Requirement: Copy out every line of the material below, character for character, apart from the pictures.

START Dataset excerpts

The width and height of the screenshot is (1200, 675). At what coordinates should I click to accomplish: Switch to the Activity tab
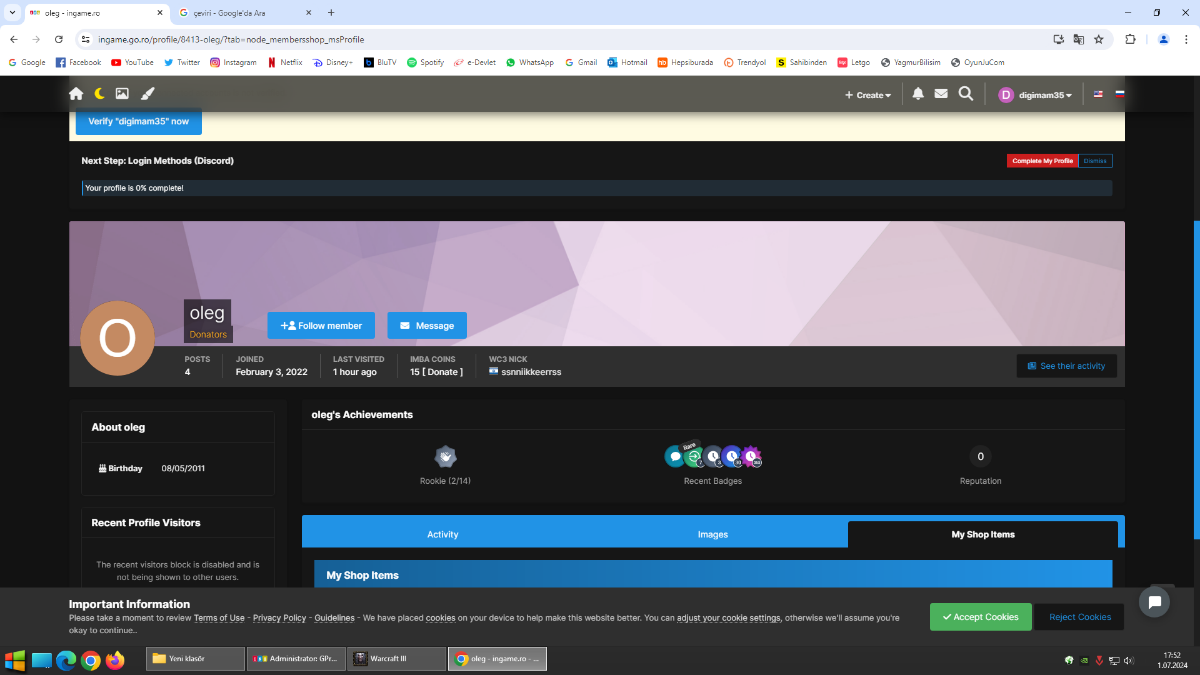pyautogui.click(x=442, y=534)
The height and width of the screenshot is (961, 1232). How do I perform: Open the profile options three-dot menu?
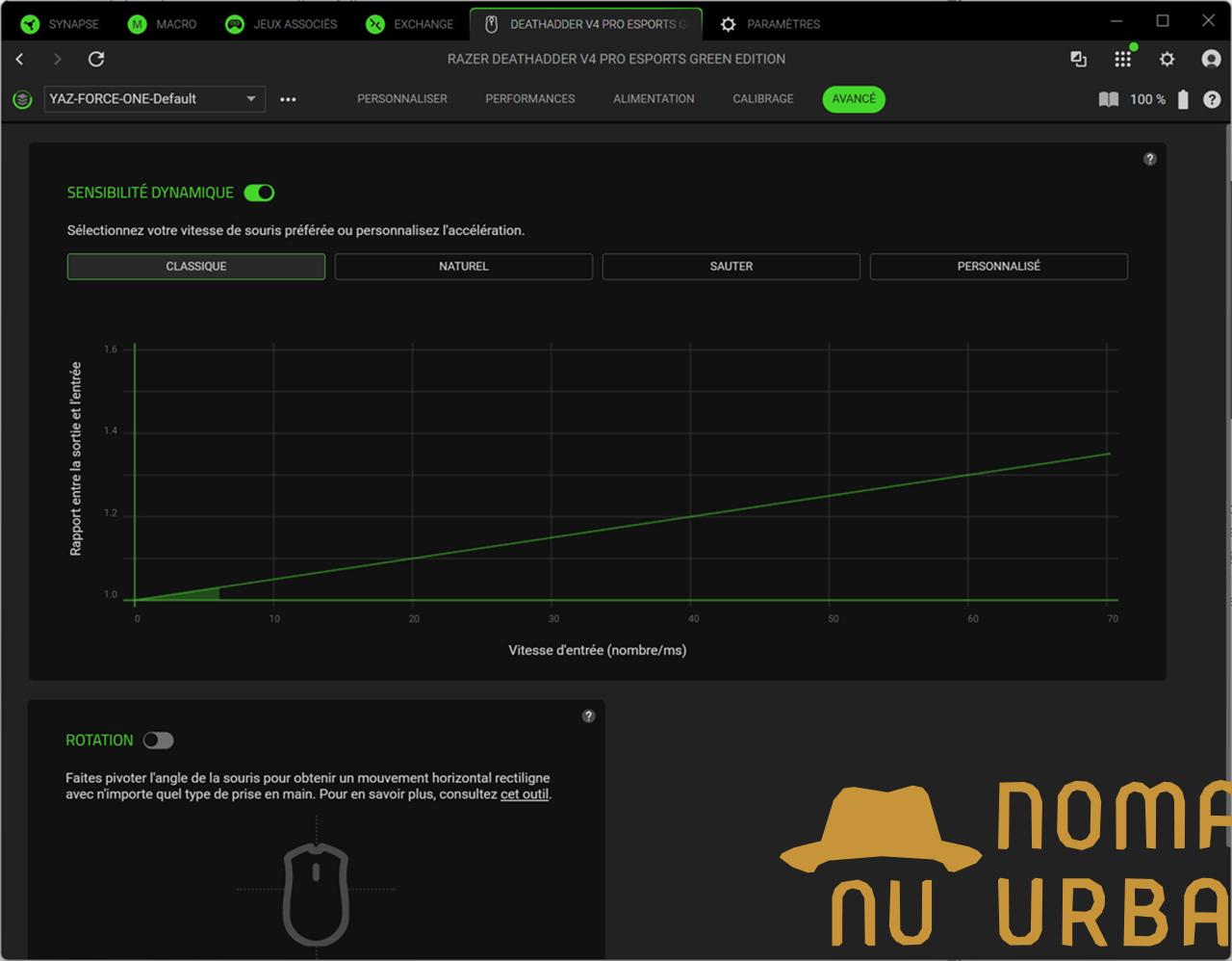coord(288,99)
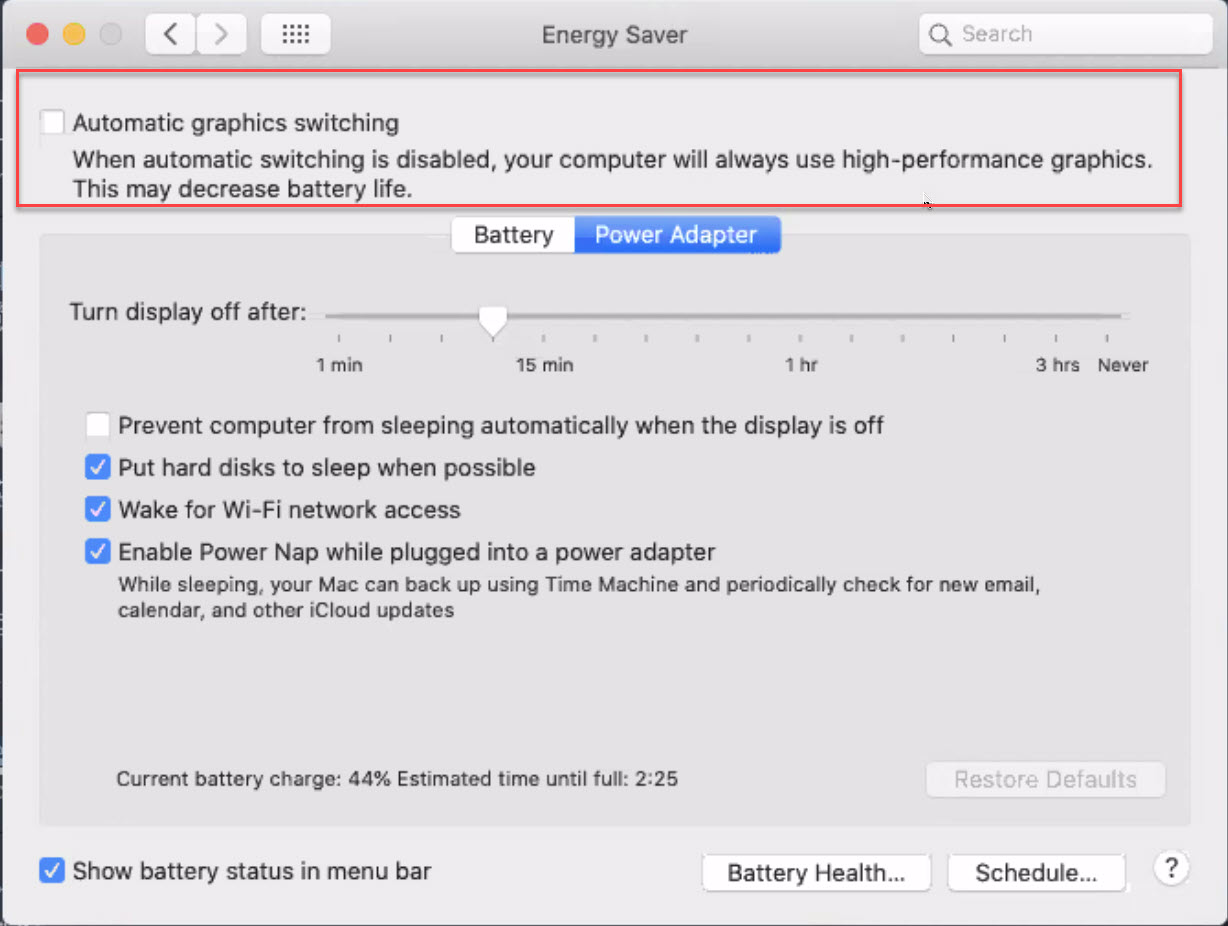Check Prevent computer from sleeping when display is off
1228x926 pixels.
tap(97, 425)
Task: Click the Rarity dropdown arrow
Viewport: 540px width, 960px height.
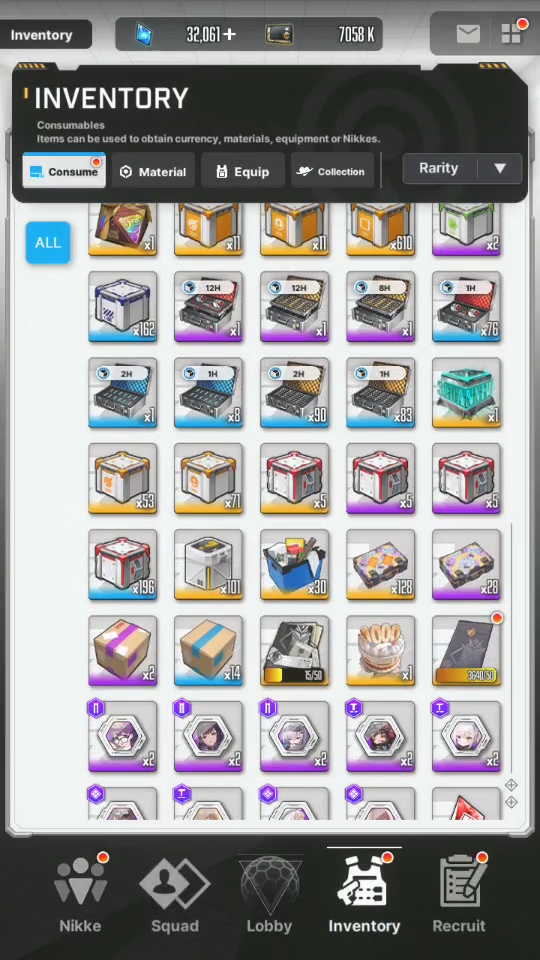Action: tap(500, 168)
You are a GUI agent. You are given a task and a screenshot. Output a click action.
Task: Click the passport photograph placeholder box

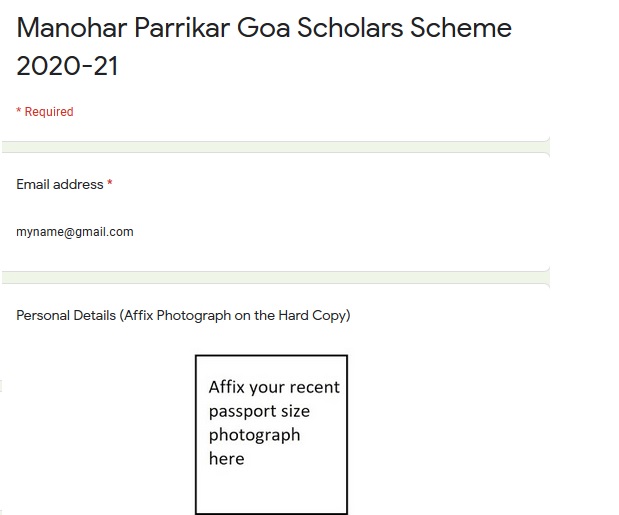tap(271, 434)
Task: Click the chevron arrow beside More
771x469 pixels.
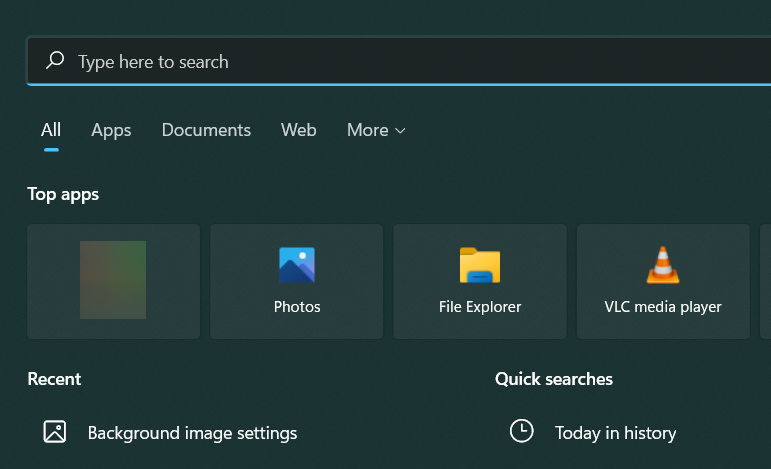Action: [401, 131]
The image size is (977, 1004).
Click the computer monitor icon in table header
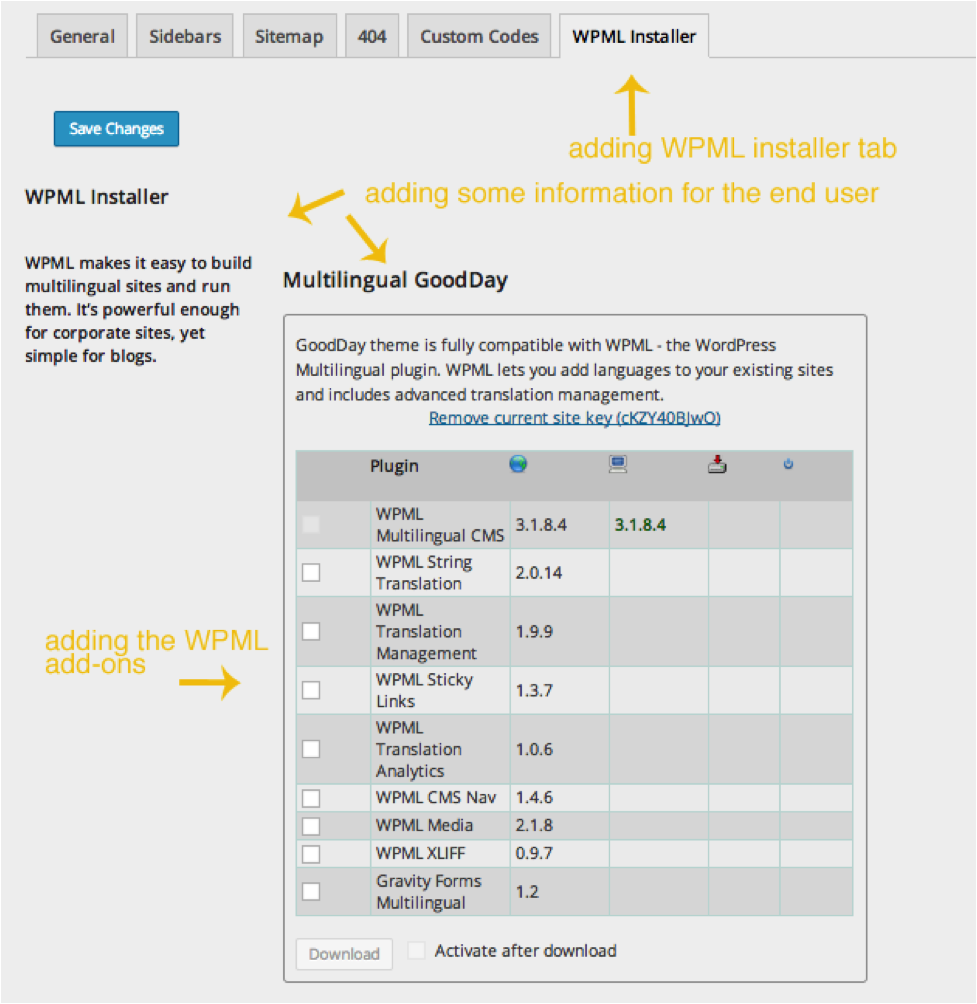click(x=618, y=464)
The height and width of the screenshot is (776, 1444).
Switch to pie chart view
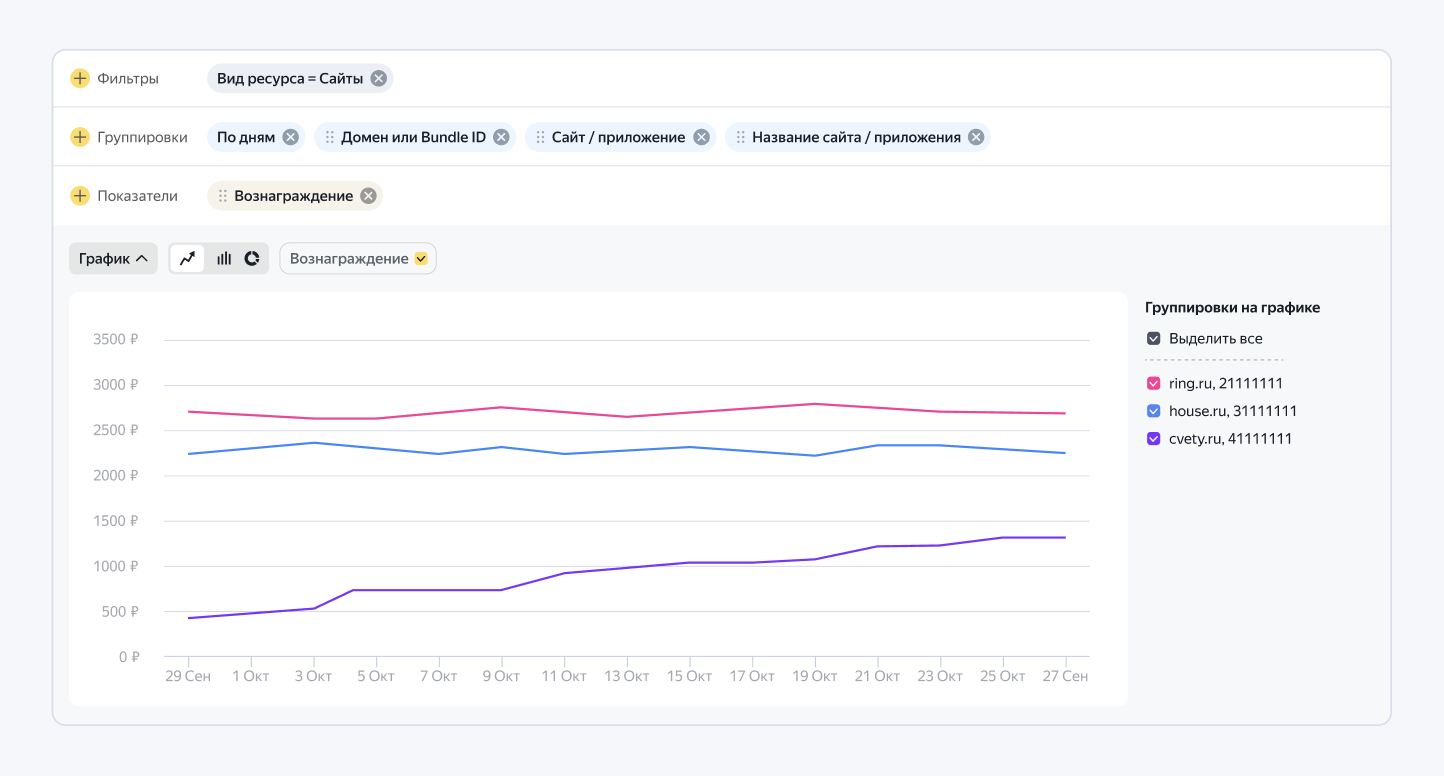[x=252, y=258]
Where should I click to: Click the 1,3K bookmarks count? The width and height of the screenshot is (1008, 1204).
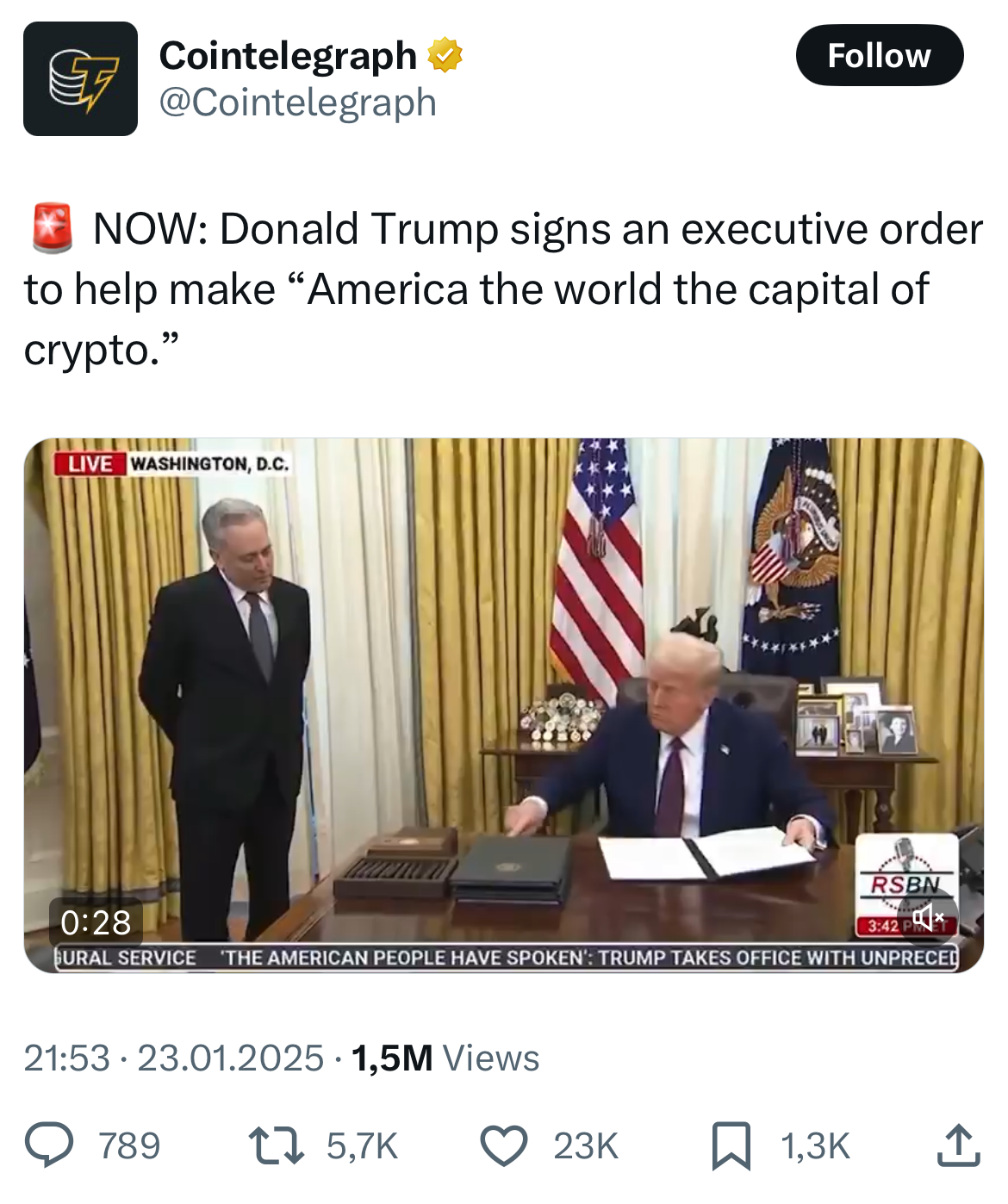(815, 1146)
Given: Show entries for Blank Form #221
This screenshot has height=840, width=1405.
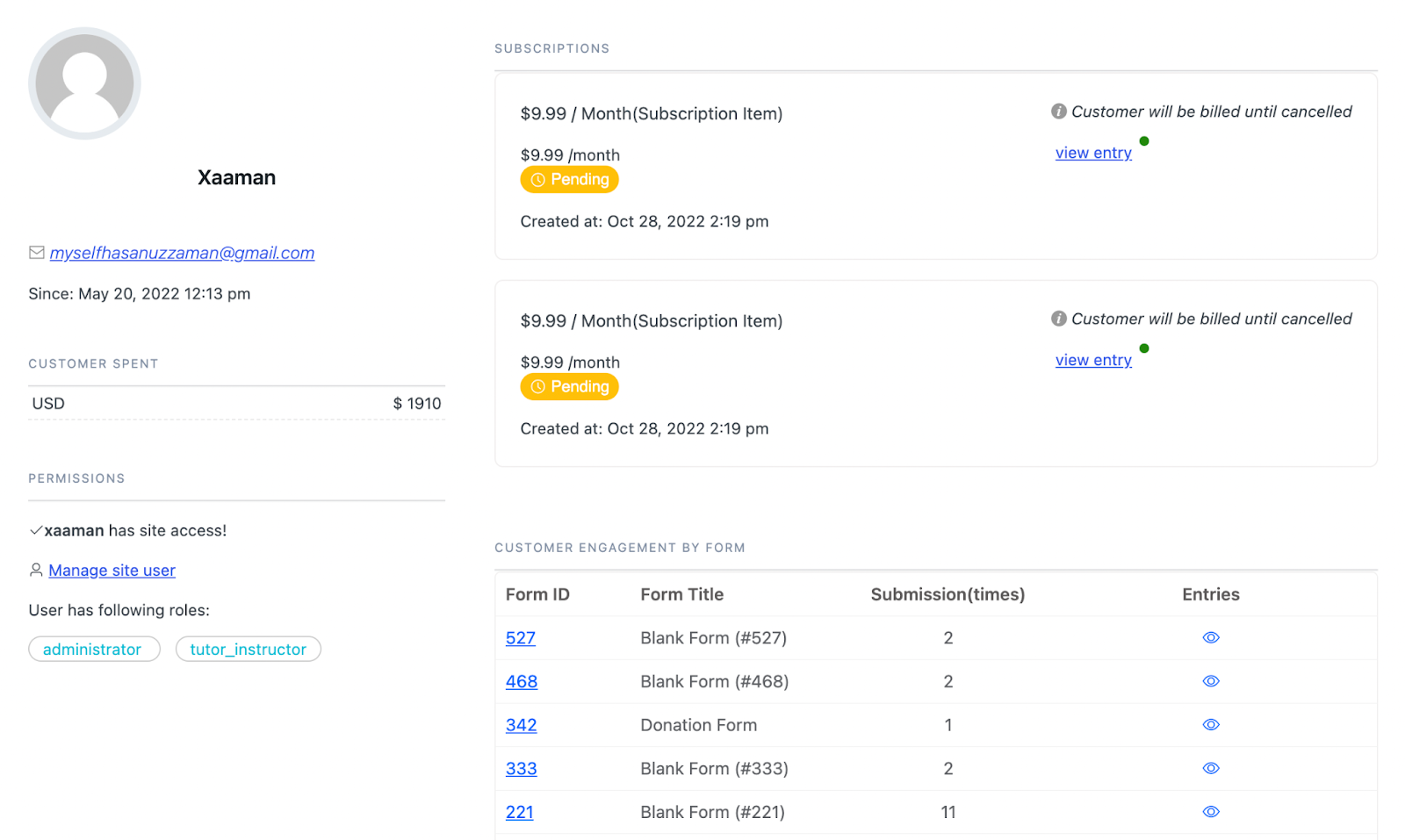Looking at the screenshot, I should (x=1211, y=812).
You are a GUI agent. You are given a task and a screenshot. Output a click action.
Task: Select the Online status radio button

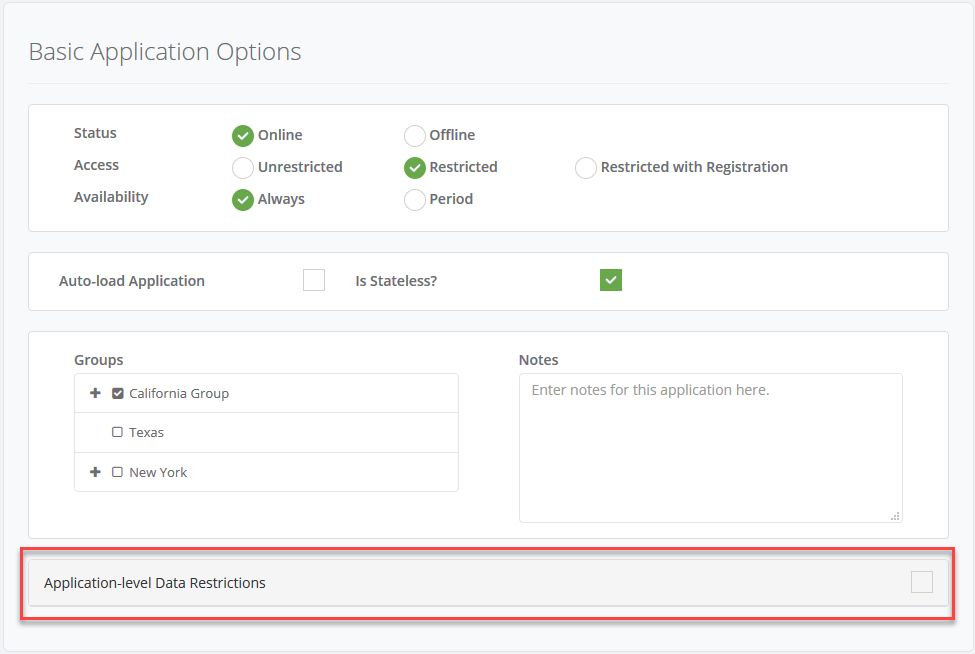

END Dataset excerpts

Your solution:
The width and height of the screenshot is (1200, 675). At what coordinates should I click to accomplish: Switch to the Activity tab
pyautogui.click(x=442, y=534)
The height and width of the screenshot is (961, 1232). How do I perform: Open the profile options three-dot menu?
coord(288,99)
Check Prevent computer from sleeping when display is off
1228x926 pixels.
tap(97, 425)
Task: Click the Rarity dropdown arrow
Viewport: 540px width, 960px height.
Action: tap(500, 168)
You are a GUI agent. You are given a task and a screenshot. Output a click action.
Task: Click the passport photograph placeholder box

tap(271, 434)
Task: Click the chevron arrow beside More
771x469 pixels.
Action: [401, 131]
The image size is (977, 1004).
Click the computer monitor icon in table header
click(x=618, y=464)
The height and width of the screenshot is (776, 1444).
Switch to pie chart view
[x=252, y=258]
Where should I click to: Click the 1,3K bookmarks count? The width and height of the screenshot is (1008, 1204).
(815, 1146)
Given: Show entries for Blank Form #221
This screenshot has height=840, width=1405.
Looking at the screenshot, I should (x=1211, y=812).
You are a GUI agent. You are given a task and a screenshot. Output a click action.
Task: Select the Online status radio button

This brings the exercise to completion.